Aktueller Artikel in "Partner Hund" von Steffi Krauß

Luna trifft Arco, Max trifft Filou. Wollen sie nur spielen? Machen sie das unter sich aus? Dürfen sie frei laufen? Oder besser an die Leine? Kaum ein Thema polarisiert Hundehalter so sehr wie die ganz alltäglichen Hundebegegnungen beim Gassi.

Emma ist eine knapp zweijährige Mischlingshündin und geradezu verrückt nach anderen Hunden. Ihre Halterin, Frau Maier, geht mit ihr regelmäßig spazieren und hofft immer, dabei möglichst viele andere Hunde zu treffen. Dann darf Emma endlich spielen und toben. Frau Maier kann überhaupt nicht verstehen, dass sie gelegentlich unangenehme Kommentare erntet, wenn Emma zu anderen Hunden hinrennt. Sie ist doch sehr gut verträglich und hat noch nie einem Hund etwas getan! – Um sechs Uhr morgens verlässt Frau Bauer mit ihrem Boxer-Mischling Ben das Haus. Sie geht ihre erste Gassirunde lieber im Dunkeln, denn um diese Zeit trifft sie selten auf andere Hunde. Ihr graut vor jeder Hundebegegnung, weil Balu aggressiv auf seine Artgenossen reagiert und dann schwer für sie zu halten ist. Und am schlimmsten wird es, wenn freilaufende Hunde nah herankommen, kein Halter weit und breit zu sehen ist und sie nicht weiß, wie sie den fremden Hund auf Abstand halten soll…

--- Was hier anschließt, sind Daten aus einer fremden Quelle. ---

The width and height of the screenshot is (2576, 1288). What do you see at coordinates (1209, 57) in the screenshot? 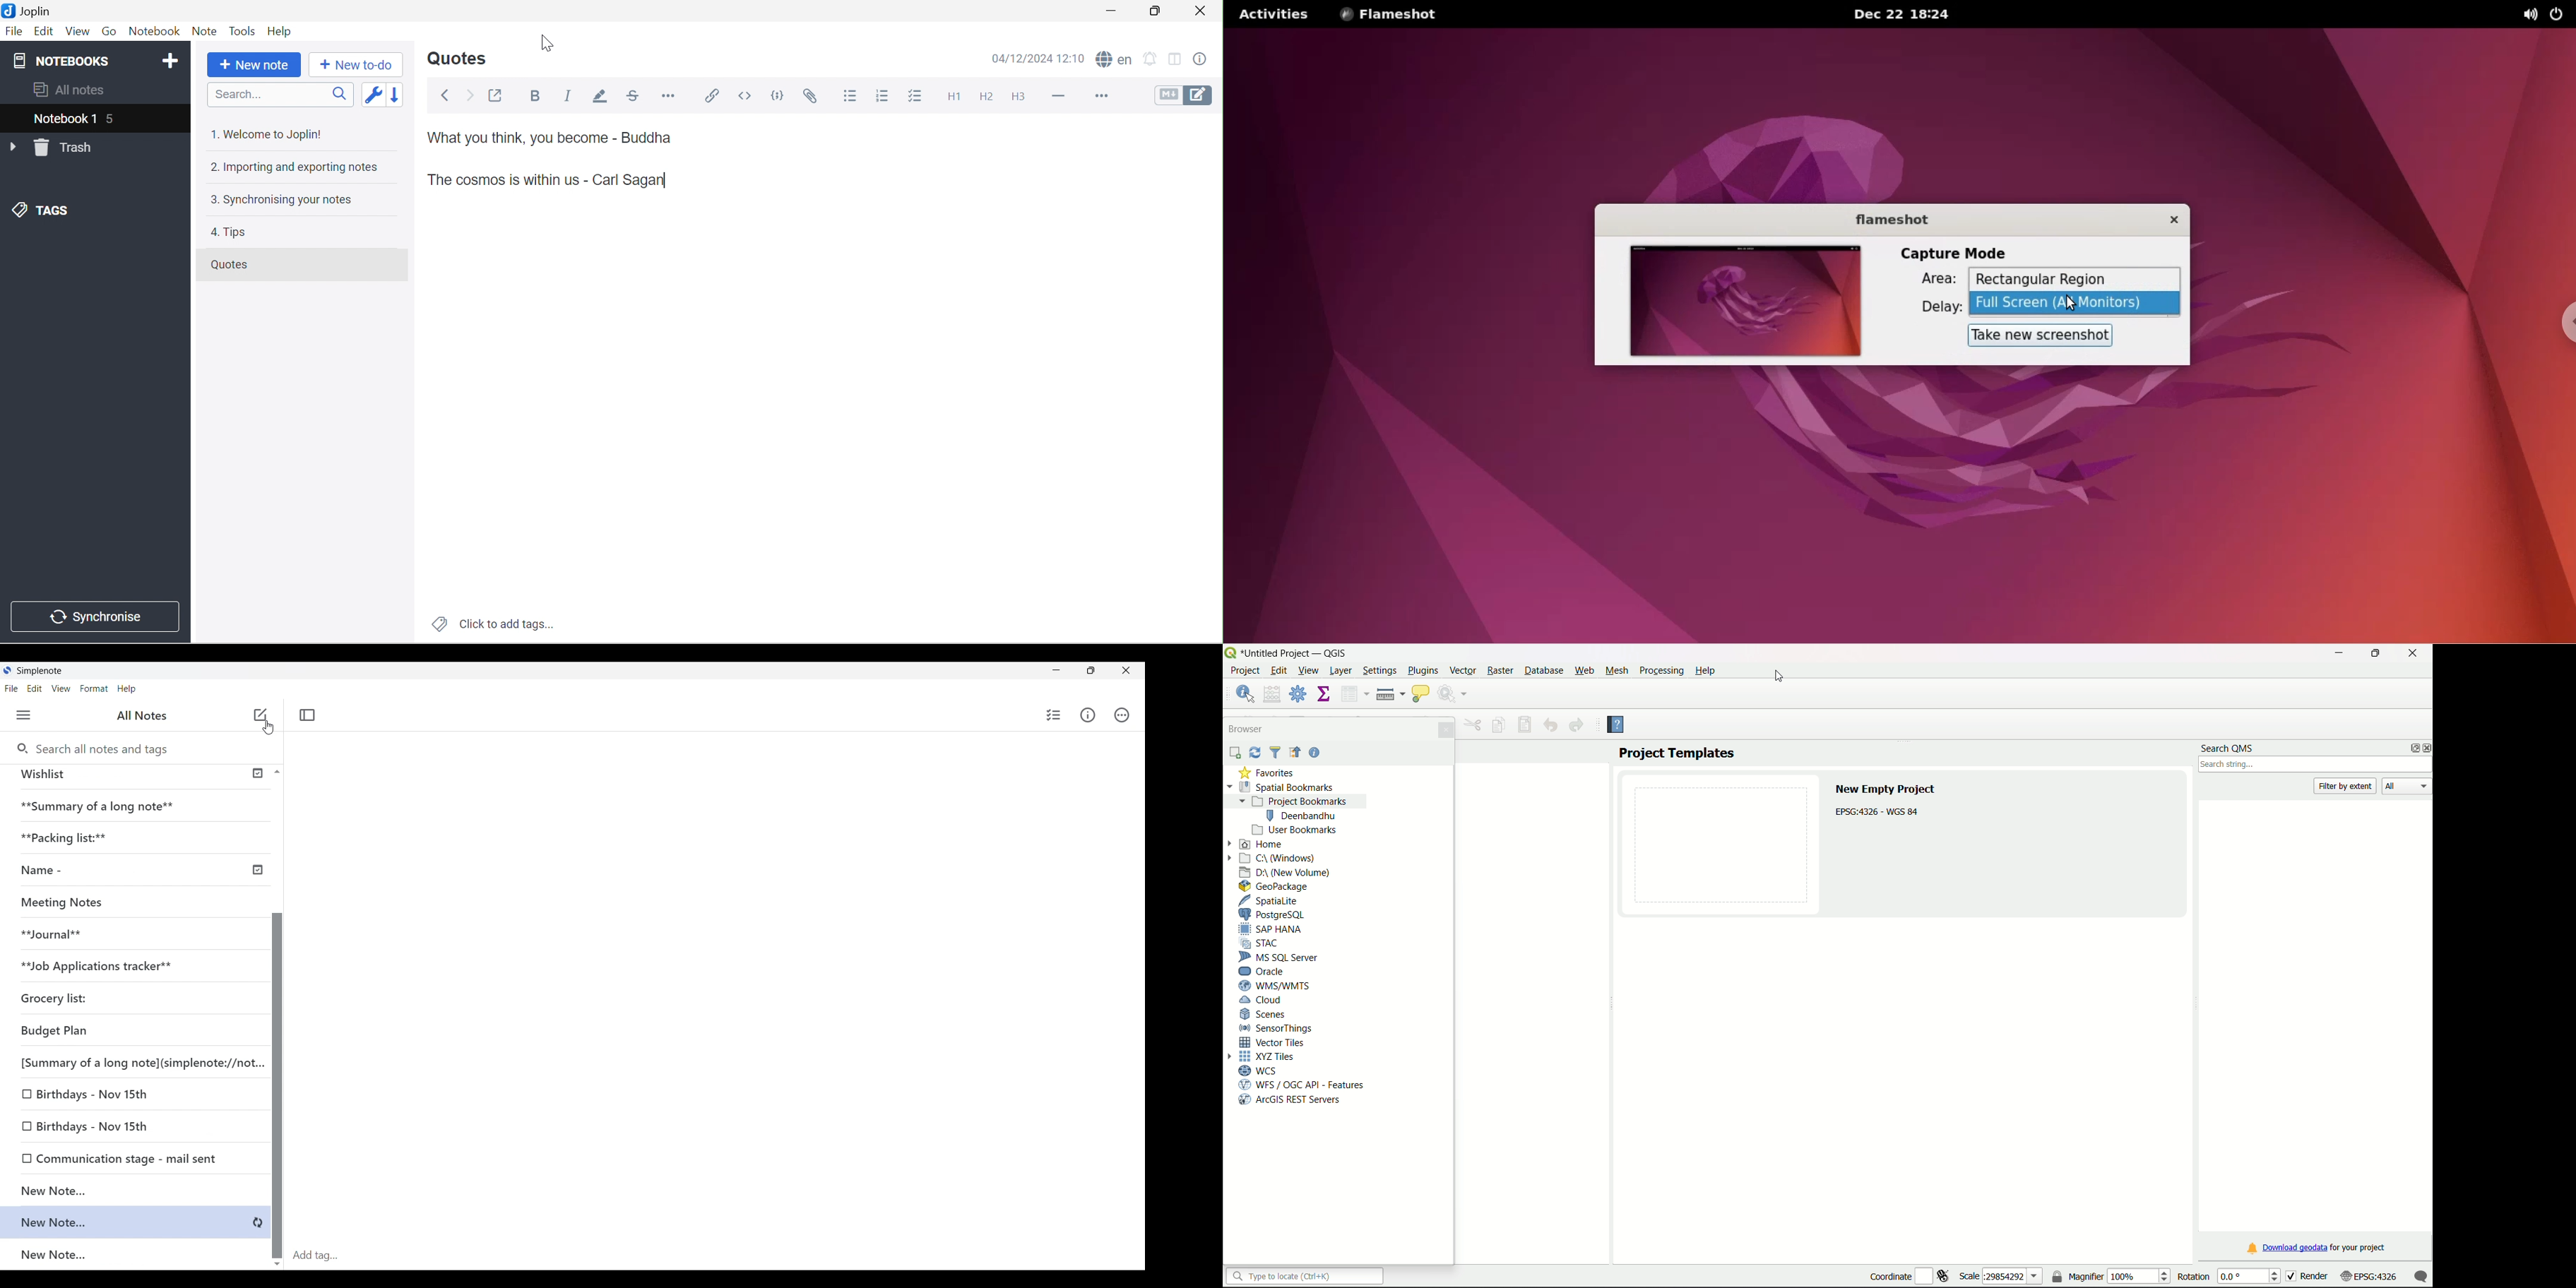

Jedes Mensch-Hund-Team hat seine Geschichte. Manche ähneln sich, manche sind grundverschieden. Meistens geht alles gut aus, doch oft genug kommt es auch zu einer Rauferei zwischen den Hunden. Und nicht selten zu einem heftigen Wortwechsel zwischen den Haltern! Jeder glaubt, im Recht zu sein. Viele schließen vom eigenen Hund auf alle Hunde. Doch das funktioniert nicht, denn unsere Hunde sind komplex kommunizierende Lebewesen, jedes mit seiner eigenen Persönlichkeit, der wir mit einem lapidaren „Der will nur spielen!“ nicht gerecht werden.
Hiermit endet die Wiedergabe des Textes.